You should not include any compiled files (either object files, the library, or the programs).
Part 0
You’re going to write a Huffman encoder/decoder that can be used for simple file compression/decompression. This homework is trickier than the previous ones; however, it builds upon several of the previous ones.
The construction proceeds in parts. It’s not required that you complete them in order; however, tests for later parts depend on earlier parts.
Take a look through the code. There are multiple directories. For ease of exposition, I will refer to the repository directory as repo
. The code is structured as a library, libhuffman
, and two programs encode
and decode
which depend on the library.
The first directory to examine is repo/libhuffman
which is where all of the library code and tests reside. repo/libhuffman/include
contains the header huffman.h
which is what the two applications will include. The remainder of the library code is in source and header files in repo/libhuffman
and unit tests are in repo/libhuffman/tests
.
Tests for encode
and decode
reside in repo/tests
.
In this assignment, don’t make any assumptions about how many bits comprise a byte. Use CHAR_BIT
.
The input to the encode
program is a file which you’ll treat as a sequence of CHAR_BIT
bytes. The end result of encoding a file is a (hopefully) compressed output file. Unlike the input, the compressed file is a stream of bits (that are packed into bytes).
The compressed file starts with a canonical representation of the Huffman trie. To do this, you will do a pre-order traversal of the trie using a 0-bit to indicate that it is an internal node and therefore has left and right children, or a 1-bit to indicate that it is a leaf node. Immediately following the 1-bit you will write the CHAR_BIT
bits from most to least significant that make up the value of the character at that location in the tree.

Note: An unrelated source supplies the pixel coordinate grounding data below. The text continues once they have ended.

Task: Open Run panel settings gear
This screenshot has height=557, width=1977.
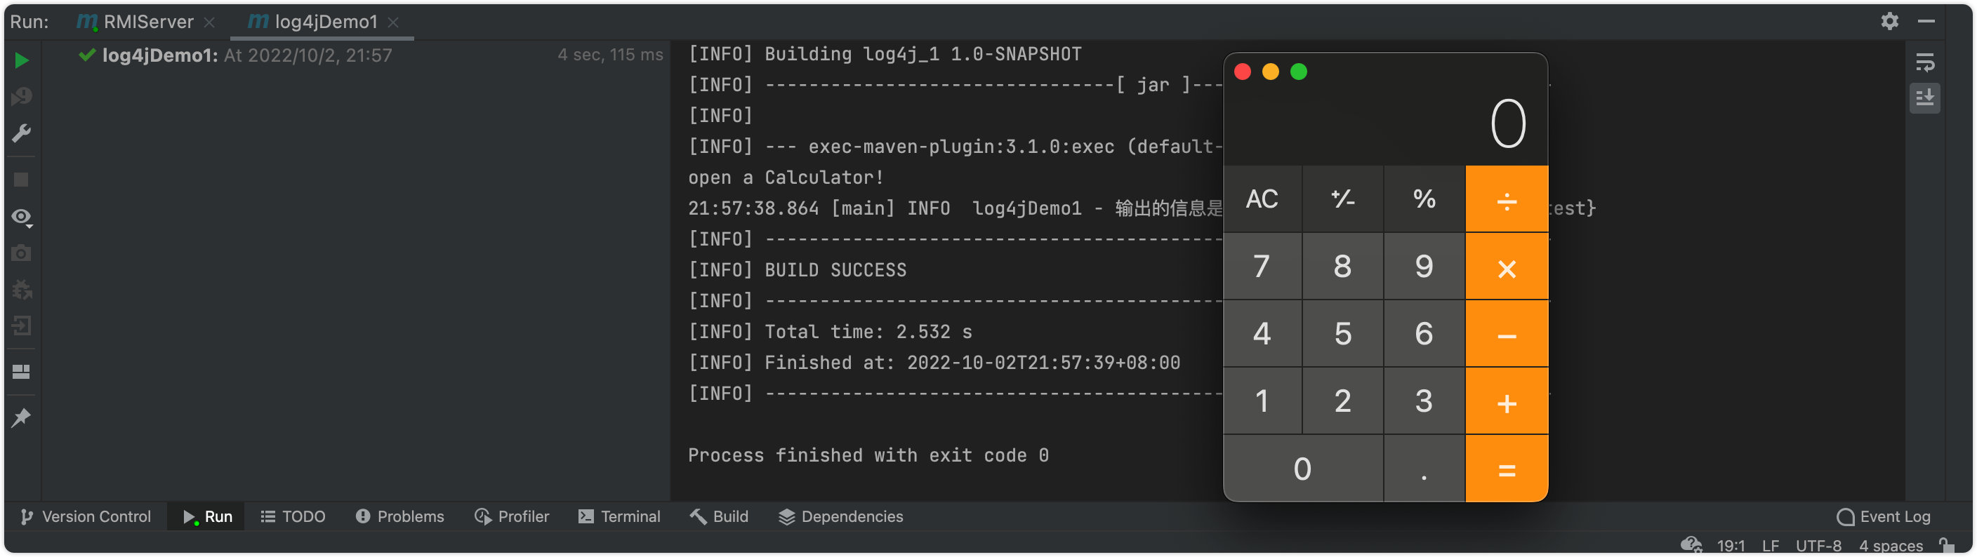Action: [x=1889, y=21]
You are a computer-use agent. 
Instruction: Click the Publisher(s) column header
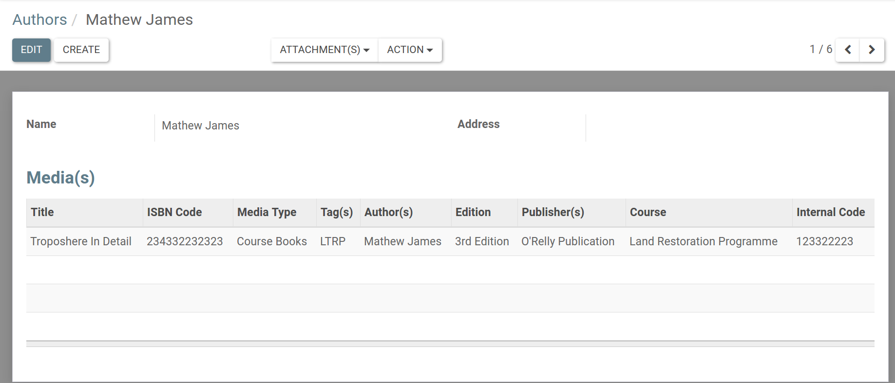[x=552, y=212]
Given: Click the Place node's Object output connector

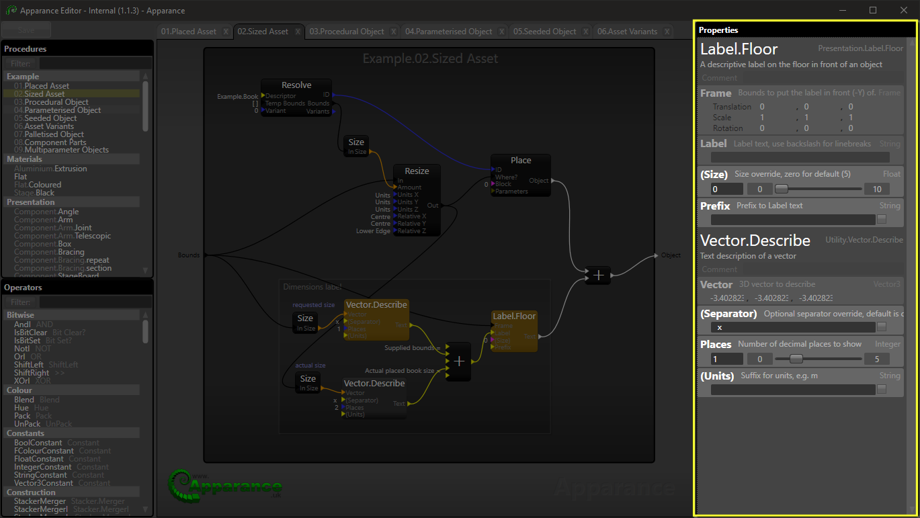Looking at the screenshot, I should 552,181.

Immediately following the pre-order traversal of the tree, you will write the code word representing EOF
. (You will later use that to find the leaf that represents EOF
and correct the value there.)
After the code word for EOF
, you should output the code words that are needed to represent the input file. You’ll have to buffer the bits until you get CHAR_BIT
of them and then output it. (The most significant bit is the first bit, and then they progress downward.)
Finally, write the code word for EOF
to mark the end of the file followed by as many 0
bits as necessary to fill out the final byte.
Encoding
The process for encoding involves two passes over the data. The first pass is for counting how often each character appears in the file and the second is for performing the encoding and writing the output.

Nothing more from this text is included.